Y en el siguiente texto, perteneciente a la hemeroteca ABC, con fecha 21/Dic/1957. En él se menciona el enlace de Varela Fernández de Rojas, siendo padrino su padre Francisco Fernández de Rojas y firmando como testigo su abuelo Mariano Fernández de Rojas y Ballesteros.
Ahora volvamos de nuevo atrás en el tiempo.
Una rama de esta familia vivió en una casa de la calle Patá de nuestra villa, calle llana y de extraño nombre, en donde quizá se produjo la dispersión de sus miembros, uno de los cuales, Francisco, se fue a vivir hace más de dos siglos, tal vez por motivos amorosos, a Colmenar de Oreja. Allí contrajo matrimonio con una mujer llamada Plácida; allí nacieron sus dos hijos: una hija y un hijo. A éste le fue dado el nombre de Juan.
Fray Juan Fernández de Rojas ingresó en el Convento de San Felipe el Real, en la Orden de San Agustín, de la que llegó a ser prior de la comunidad de Castilla, y profesó al año siguiente. En 1772 paso a Salamanca donde, con el nombre poético de Liseno, formó parte del grupo de poetas ilustrados denominado “Escuela literaria salmantina del siglo XVIII”. Profesor de filosofía y teología, también ejerció de poeta de mérito, pero fue en su calidad de autor de atrevidos trabajos de sátira y crítica social, con los que verdaderamente obtuvo reconocimiento y distinción en los cenáculos literarios de la época.
Escribió poesía anacreóntica y bucólica, y alguna composición desvergonzada como "Pájaro en la liga". Con el pseudónimo Alejandro Moya escribió "El triunfo de las castañuelas", una sátira y parodia de los enciclopedistas y los tratados científicos y filosóficos de la Ilustración, donde aparecen personajes como Locke o Voltaire y lugares como Madrid, bajo el nombre de Crotalópolis .
Tampoco le faltaron complicaciones y disgustos, de los que supo salir sin daño. Prueba de su valía como escritor es su amistad con Jovellanos, Meléndez Valdés, Forner y otras encumbradas figuras de la vida política e intelectual de aquel momento. Sobre todas ellas destacó la que le unía a Goya.
El pintor no concedía su amistad a cualquiera.
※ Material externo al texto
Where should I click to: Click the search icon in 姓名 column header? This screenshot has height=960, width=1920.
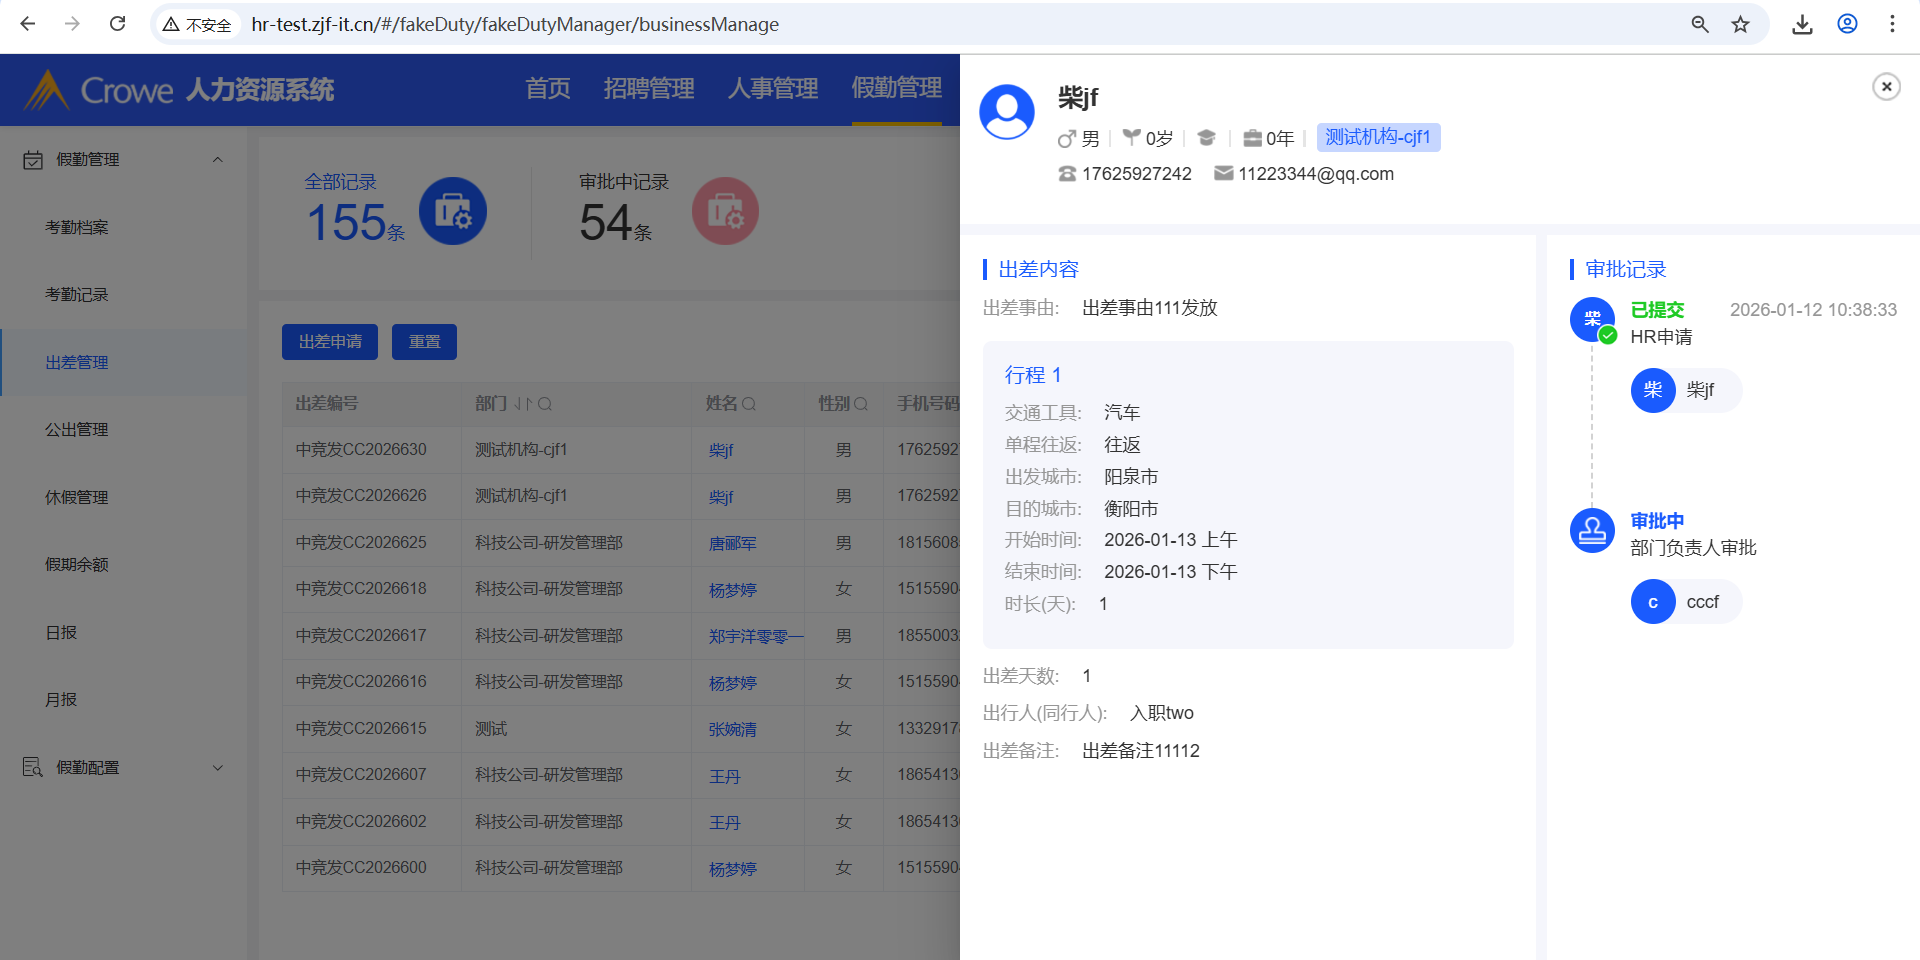pos(749,404)
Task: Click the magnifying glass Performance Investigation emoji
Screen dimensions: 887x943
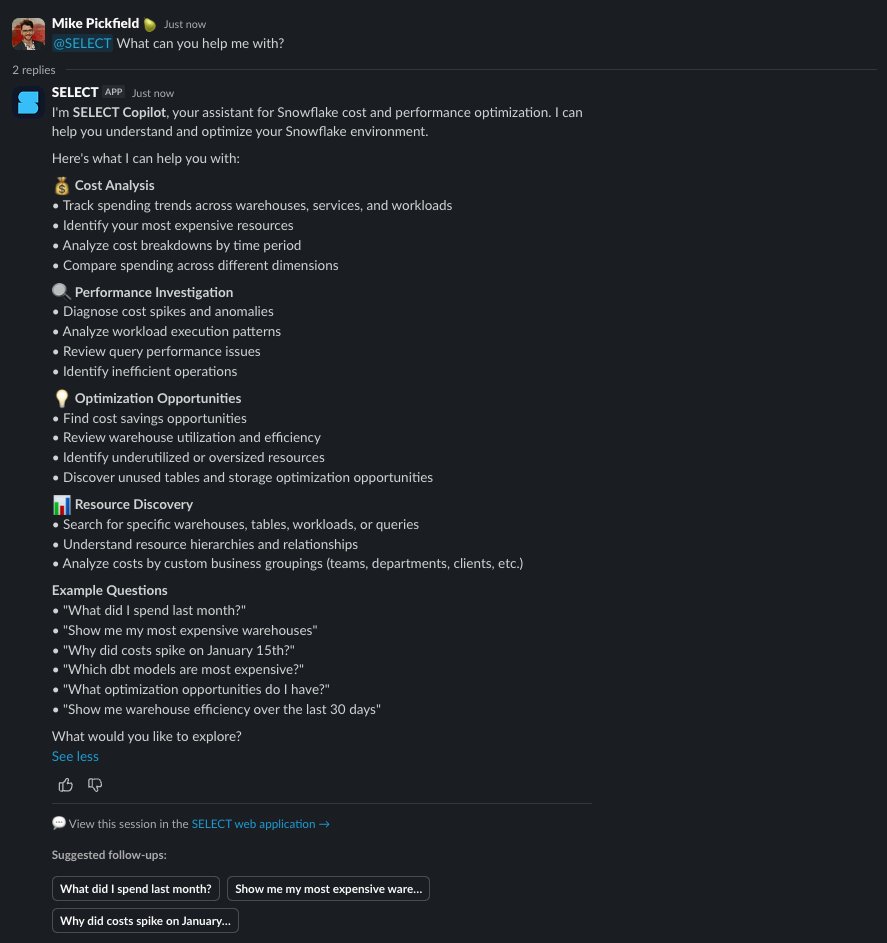Action: 61,291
La coincidencia de su ideario humanista de vanguardia explica un afecto que se plasmó -nunca mejor dicho- en el retrato que el universalmente famoso Francisco de Goya le hizo al padre Juan Fernández de Rojas.
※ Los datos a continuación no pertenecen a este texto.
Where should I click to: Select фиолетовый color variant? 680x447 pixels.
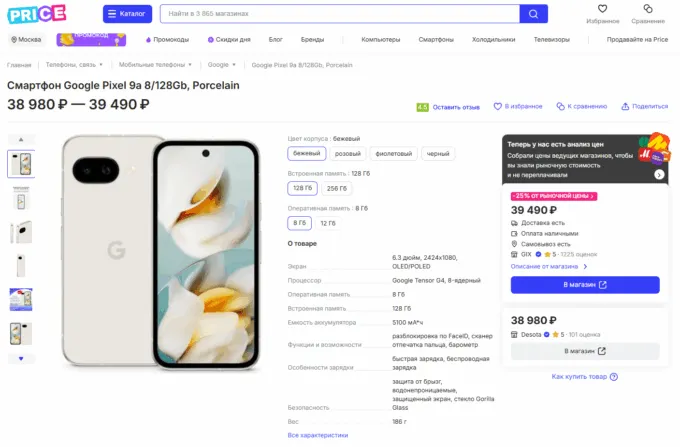392,154
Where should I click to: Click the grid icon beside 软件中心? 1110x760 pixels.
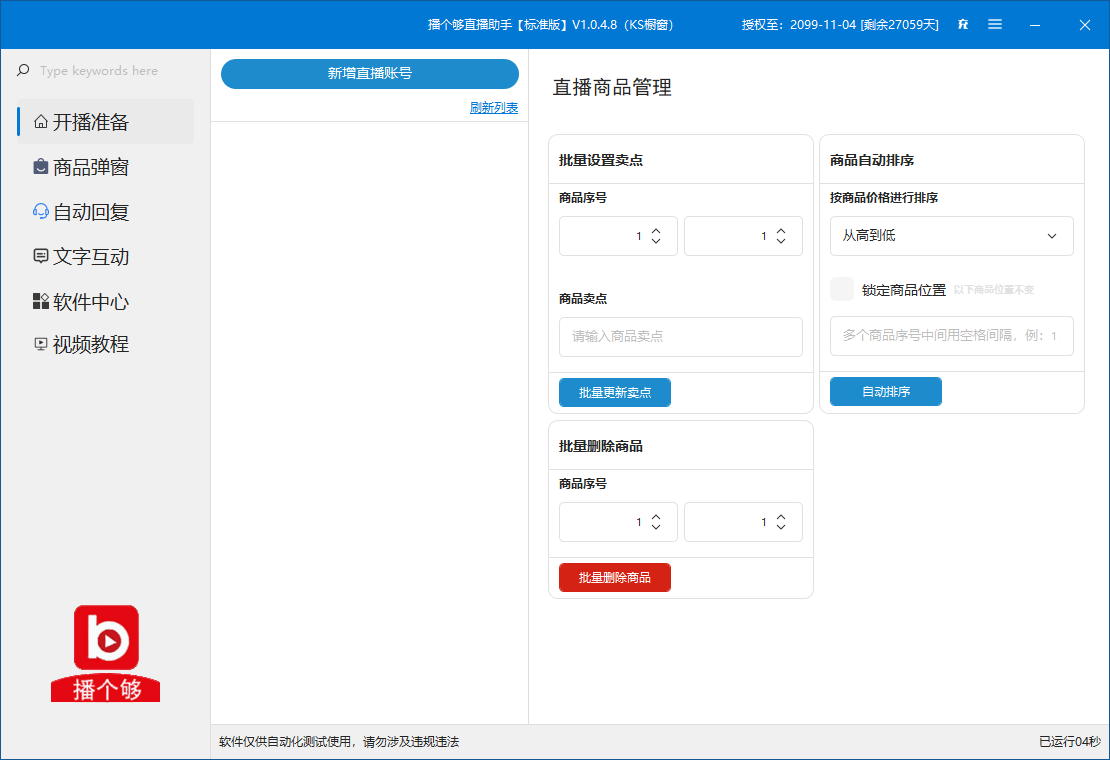pyautogui.click(x=40, y=302)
No se conocen los detalles del encargo de este retrato, ni tampoco la cronología exacta, por eso se fecha respondiendo a la técnica pictórica. Sí se conserva, no obstante, el testimonio de la sobrina del retratado, Carmen Arteaga Fernández de Reboto, viuda del médico de Fernando VII Marcelo Reboto, recogido en la publicación de María Rosario Barabino. La sobrina hablaba sobre la estrecha relación que unía a su tío y al pintor, forjada a raíz de las numerosas consultas artísticas que Goya le planteaba, siendo éste consciente de sus grandes conocimientos sobre Arte. La buena estima en que el artista tenía a fray Juan le llevó a realizar este retrato, a pesar de las constantes negativas del religioso; un retrato donde, en palabras de Carmen Arteaga, Goya echó "el resto de sus artísticos conocimientos, particularmente en el parecido y en el colorido".
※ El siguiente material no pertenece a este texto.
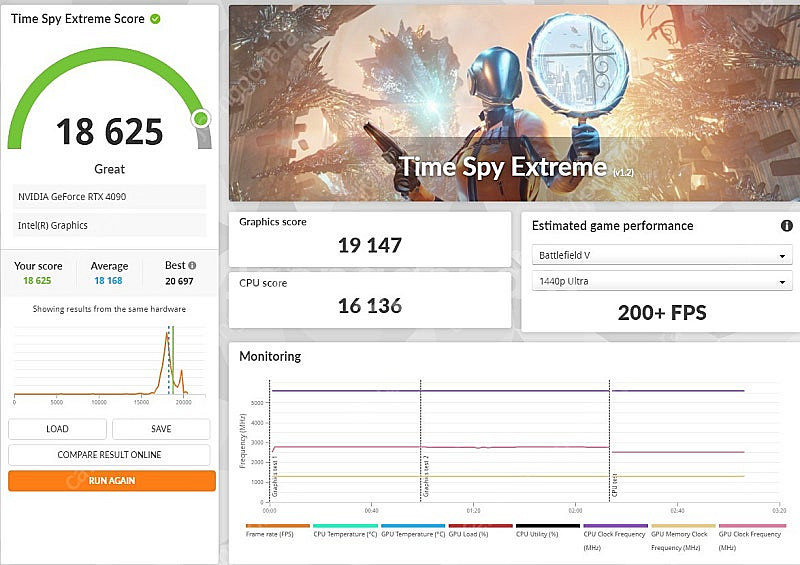Toggle Frame rate (FPS) legend swatch
Viewport: 800px width, 565px height.
(277, 526)
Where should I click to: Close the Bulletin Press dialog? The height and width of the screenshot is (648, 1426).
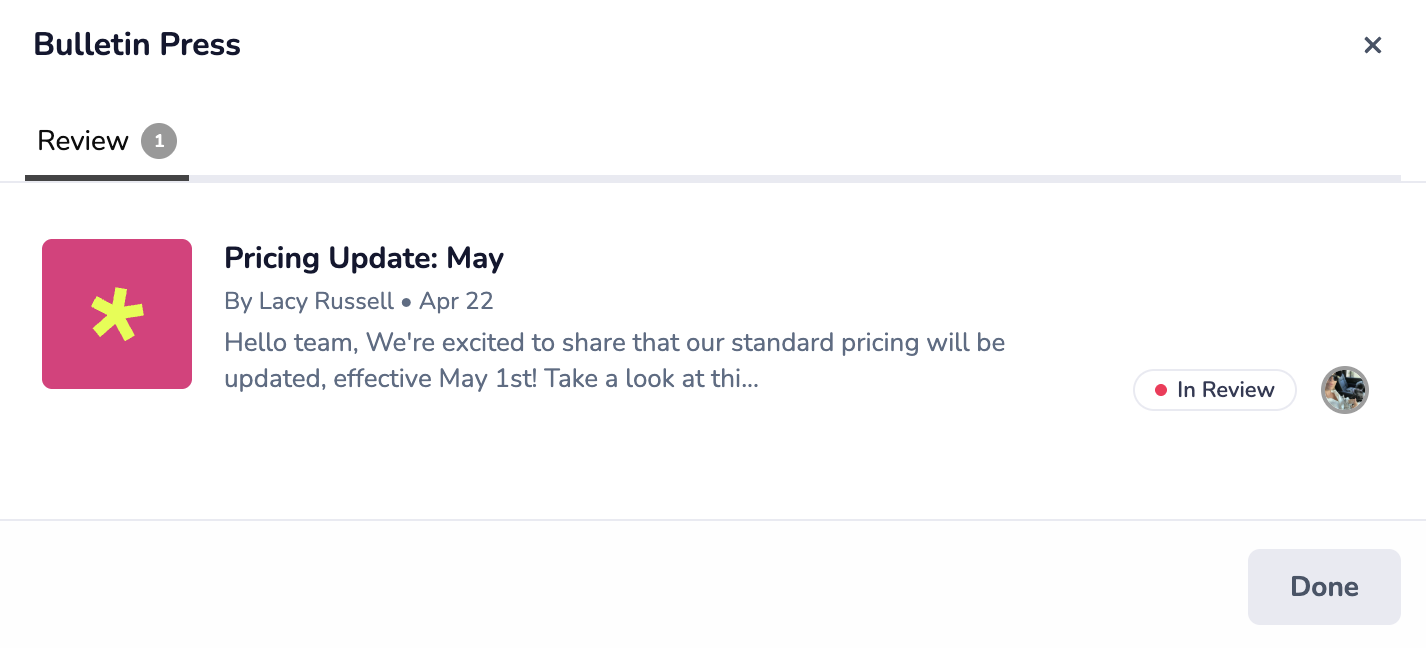(1372, 45)
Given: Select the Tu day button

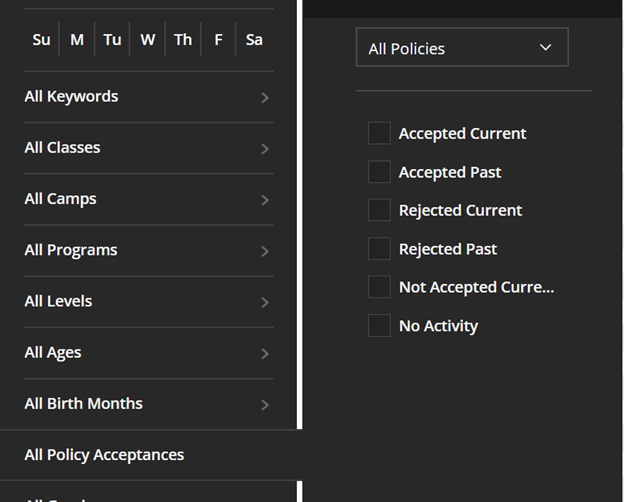Looking at the screenshot, I should 112,39.
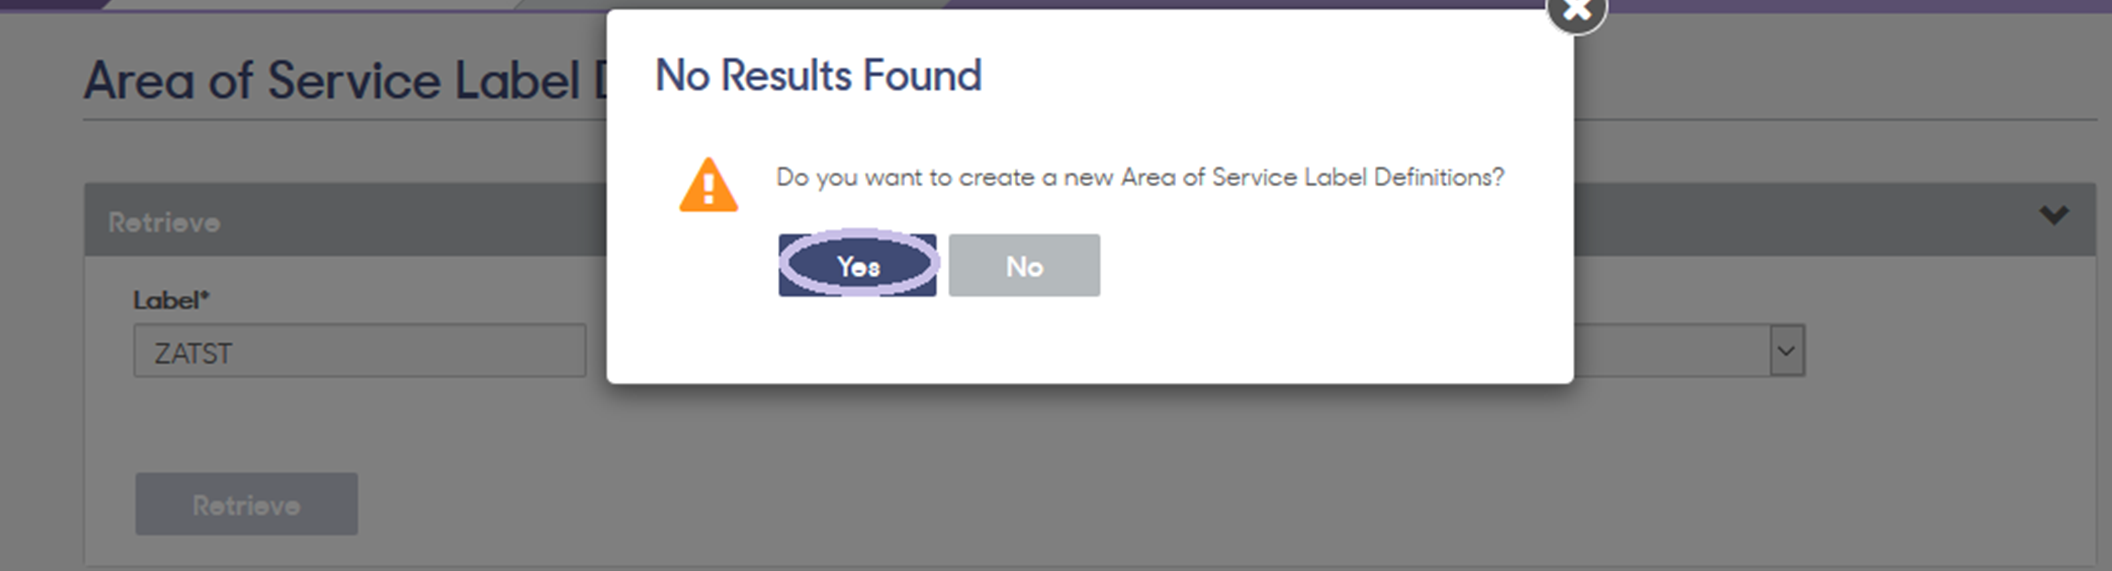Decline by clicking the No button
The width and height of the screenshot is (2112, 571).
tap(1024, 265)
Sugiere Margarita Moreno de las Heras que la obra perteneció al retratado y pasó por herencia a su sobrina, Carmen Arteaga Fernández de Reboto, en Madrid. Después pasó, de nuevo por herencia, a la propiedad del hermano de ésta, Santiago de Arteaga. En su testamento, y por disposición del mismo fray Juan, pasó a la Real Academia de la Historia en 1857.
Juan, a su vez, haría otro retrato, éste de palabras. En el poema publicado el 29 de junio de 1795, entre ayes y exclamaciones de dolor por la muerte de su padre, intercala calificativos como «sencillo», "Cándido y virtuoso», «bondadoso», «inocente», «dulce». Tan formidable ramillete de elogios permite hoy, más doscientos años después, hacerse una idea muy exacta del carácter de Francisco, el villarrubiero ausente de su pueblo natal.